▸ Activity
Give the entries back exactly as they stand, but without pictures.

▸ The records
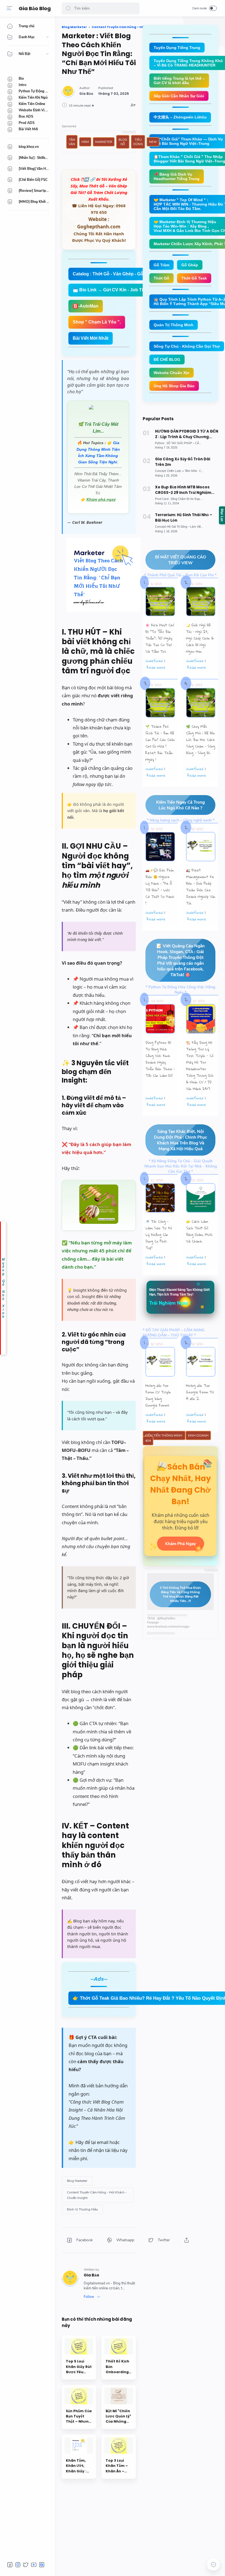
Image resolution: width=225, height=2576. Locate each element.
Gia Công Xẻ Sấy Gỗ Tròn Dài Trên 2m (182, 461)
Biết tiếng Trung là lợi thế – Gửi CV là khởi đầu (179, 80)
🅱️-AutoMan (86, 306)
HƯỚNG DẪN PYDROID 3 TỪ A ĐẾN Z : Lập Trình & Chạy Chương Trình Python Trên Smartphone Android (186, 434)
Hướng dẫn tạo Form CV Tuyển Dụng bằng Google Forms (158, 1395)
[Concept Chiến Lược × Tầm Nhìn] (176, 471)
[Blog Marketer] (77, 2180)
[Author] (86, 94)
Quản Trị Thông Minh (173, 325)
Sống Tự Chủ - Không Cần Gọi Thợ (187, 346)
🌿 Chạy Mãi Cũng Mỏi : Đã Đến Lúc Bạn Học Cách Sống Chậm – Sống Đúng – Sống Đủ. (200, 739)
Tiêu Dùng (138, 141)
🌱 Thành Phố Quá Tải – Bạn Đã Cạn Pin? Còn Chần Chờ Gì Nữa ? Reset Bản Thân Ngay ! (160, 743)
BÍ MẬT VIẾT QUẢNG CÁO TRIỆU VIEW (180, 560)
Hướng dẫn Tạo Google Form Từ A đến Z (200, 1392)
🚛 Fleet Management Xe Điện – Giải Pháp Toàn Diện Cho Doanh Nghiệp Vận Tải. (200, 886)
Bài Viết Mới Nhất (90, 338)
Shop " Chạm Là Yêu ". (97, 322)
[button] (68, 8)
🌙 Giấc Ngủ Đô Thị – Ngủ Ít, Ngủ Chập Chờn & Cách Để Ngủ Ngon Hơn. (200, 638)
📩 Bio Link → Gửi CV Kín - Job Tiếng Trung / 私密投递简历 (133, 289)
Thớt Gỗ (161, 278)
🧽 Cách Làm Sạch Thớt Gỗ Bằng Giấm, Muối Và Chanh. (199, 1231)
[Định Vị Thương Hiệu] (82, 2209)
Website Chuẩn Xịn (171, 372)
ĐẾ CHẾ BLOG (167, 359)
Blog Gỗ (123, 141)
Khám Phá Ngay (180, 1543)
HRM (85, 142)
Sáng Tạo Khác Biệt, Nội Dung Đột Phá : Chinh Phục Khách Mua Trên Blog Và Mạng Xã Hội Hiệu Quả (180, 1140)
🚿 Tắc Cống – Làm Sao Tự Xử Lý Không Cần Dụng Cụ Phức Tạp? (158, 1234)
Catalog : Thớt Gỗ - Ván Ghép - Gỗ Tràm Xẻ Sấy (121, 274)
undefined (154, 660)
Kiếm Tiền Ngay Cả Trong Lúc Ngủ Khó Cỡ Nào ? (180, 805)
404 (148, 1440)
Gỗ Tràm (161, 265)
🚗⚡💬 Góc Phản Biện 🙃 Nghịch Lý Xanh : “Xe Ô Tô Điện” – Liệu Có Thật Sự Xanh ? (159, 886)
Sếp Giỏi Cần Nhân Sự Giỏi (179, 96)
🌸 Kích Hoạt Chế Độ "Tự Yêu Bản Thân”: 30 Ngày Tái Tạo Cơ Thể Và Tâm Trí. (159, 638)
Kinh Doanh (198, 1435)
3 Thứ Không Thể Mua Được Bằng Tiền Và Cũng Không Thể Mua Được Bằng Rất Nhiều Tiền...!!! (180, 1594)
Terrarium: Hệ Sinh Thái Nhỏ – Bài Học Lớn (183, 517)
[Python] (160, 443)
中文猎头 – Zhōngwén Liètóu (180, 117)
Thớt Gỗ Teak (194, 278)
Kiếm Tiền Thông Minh (164, 1435)
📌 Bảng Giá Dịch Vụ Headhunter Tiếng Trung (176, 176)
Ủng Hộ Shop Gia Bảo (174, 386)
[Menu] (9, 8)
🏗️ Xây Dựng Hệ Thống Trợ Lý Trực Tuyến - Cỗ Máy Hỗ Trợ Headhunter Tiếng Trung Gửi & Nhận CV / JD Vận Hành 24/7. (199, 1065)
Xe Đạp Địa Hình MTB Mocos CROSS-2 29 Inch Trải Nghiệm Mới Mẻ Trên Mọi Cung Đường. (183, 490)
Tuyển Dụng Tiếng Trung (177, 47)
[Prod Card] (162, 499)
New (153, 142)
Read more (156, 667)
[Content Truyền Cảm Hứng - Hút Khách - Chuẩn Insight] (98, 2195)
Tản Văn (72, 141)
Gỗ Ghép (189, 265)
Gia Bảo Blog (35, 8)
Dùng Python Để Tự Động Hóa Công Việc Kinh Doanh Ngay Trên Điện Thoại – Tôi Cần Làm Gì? (160, 1059)
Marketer (103, 142)
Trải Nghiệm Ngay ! (170, 1302)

▸ Answer space
Image resolution: width=225, height=2576. Locate each element.
Gia Công Xẻ Sấy Gỗ Tròn Dài Trên 2m (182, 461)
Biết tiếng Trung là lợi thế – Gửi CV là khởi đầu (179, 80)
🅱️-AutoMan (86, 306)
HƯỚNG DẪN PYDROID 3 TỪ A ĐẾN Z : Lập Trình & Chạy Chương Trình Python Trên Smartphone Android (186, 434)
Hướng dẫn tạo Form CV Tuyển Dụng bằng Google Forms (158, 1395)
[Concept Chiến Lược × Tầm Nhìn] (176, 471)
[Blog Marketer] (77, 2180)
[Author] (86, 94)
Quản Trị Thông Minh (173, 325)
Sống Tự Chủ - Không Cần Gọi Thợ (187, 346)
🌿 Chạy Mãi Cũng Mỏi : Đã Đến Lúc Bạn Học Cách Sống Chậm – Sống Đúng – Sống Đủ. (200, 739)
Tiêu Dùng (138, 141)
🌱 Thành Phố Quá Tải – Bạn Đã Cạn Pin? Còn Chần Chờ Gì Nữa ? Reset Bản Thân Ngay ! (160, 743)
BÍ MẬT VIẾT QUẢNG CÁO TRIỆU VIEW (180, 560)
Hướng dẫn Tạo Google Form Từ A đến Z (200, 1392)
🚛 Fleet Management Xe Điện – Giải Pháp Toàn Diện Cho Doanh Nghiệp Vận Tải. (200, 886)
Bài Viết Mới Nhất (90, 338)
Shop " Chạm Là Yêu ". (97, 322)
[button] (68, 8)
🌙 Giấc Ngủ Đô Thị – Ngủ Ít, Ngủ Chập Chờn & Cách Để Ngủ Ngon Hơn. (200, 638)
📩 Bio Link → Gửi CV Kín - Job Tiếng Trung / 私密投递简历 (133, 289)
Thớt Gỗ (161, 278)
🧽 Cách Làm Sạch Thớt Gỗ Bằng Giấm, Muối Và Chanh. (199, 1231)
[Định Vị Thương Hiệu] (82, 2209)
Website Chuẩn Xịn (171, 372)
ĐẾ CHẾ BLOG (167, 359)
Blog Gỗ (123, 141)
Khám Phá Ngay (180, 1543)
HRM (85, 142)
Sáng Tạo Khác Biệt, Nội Dung Đột Phá : Chinh Phục Khách Mua Trên Blog Và Mạng Xã Hội Hiệu Quả (180, 1140)
🚿 Tắc Cống – Làm Sao Tự Xử Lý Không Cần Dụng Cụ Phức Tạp? (158, 1234)
Catalog : Thớt Gỗ - Ván Ghép - Gỗ Tràm Xẻ Sấy (121, 274)
undefined (154, 660)
Kiếm Tiền Ngay Cả Trong Lúc Ngủ Khó Cỡ Nào ? (180, 805)
404 (148, 1440)
Gỗ Tràm (161, 265)
🚗⚡💬 Góc Phản Biện 🙃 Nghịch Lý Xanh : “Xe Ô Tô Điện” – Liệu Có Thật Sự Xanh ? (159, 886)
Sếp Giỏi Cần Nhân Sự Giỏi (179, 96)
🌸 Kích Hoạt Chế Độ "Tự Yêu Bản Thân”: 30 Ngày Tái Tạo Cơ Thể Và Tâm Trí. (159, 638)
Kinh Doanh (198, 1435)
3 Thứ Không Thể Mua Được Bằng Tiền Và Cũng Không Thể Mua Được Bằng Rất Nhiều Tiền...!!! (180, 1594)
Terrarium: Hệ Sinh Thái Nhỏ – Bài Học Lớn (183, 517)
[Python] (160, 443)
中文猎头 – Zhōngwén Liètóu (180, 117)
Thớt Gỗ Teak (194, 278)
Kiếm Tiền Thông Minh (164, 1435)
📌 Bảng Giá Dịch Vụ Headhunter Tiếng Trung (176, 176)
Ủng Hộ Shop Gia Bảo (174, 386)
[Menu] (9, 8)
🏗️ Xây Dựng Hệ Thống Trợ Lý Trực Tuyến - Cỗ Máy Hỗ Trợ Headhunter Tiếng Trung Gửi & Nhận CV / JD Vận Hành 24/7. (199, 1065)
Xe Đạp Địa Hình MTB Mocos CROSS-2 29 Inch Trải Nghiệm Mới Mẻ Trên Mọi Cung Đường. (183, 490)
Tuyển Dụng Tiếng Trung (177, 47)
[Prod Card] (162, 499)
New (153, 142)
Read more (156, 667)
[Content Truyền Cảm Hứng - Hút Khách - Chuẩn Insight] (98, 2195)
Tản Văn (72, 141)
Gỗ Ghép (189, 265)
Gia Bảo Blog (35, 8)
Dùng Python Để Tự Động Hóa Công Việc Kinh Doanh Ngay Trên Điện Thoại – Tôi Cần Làm Gì? (160, 1059)
Marketer (103, 142)
Trải Nghiệm Ngay ! (170, 1302)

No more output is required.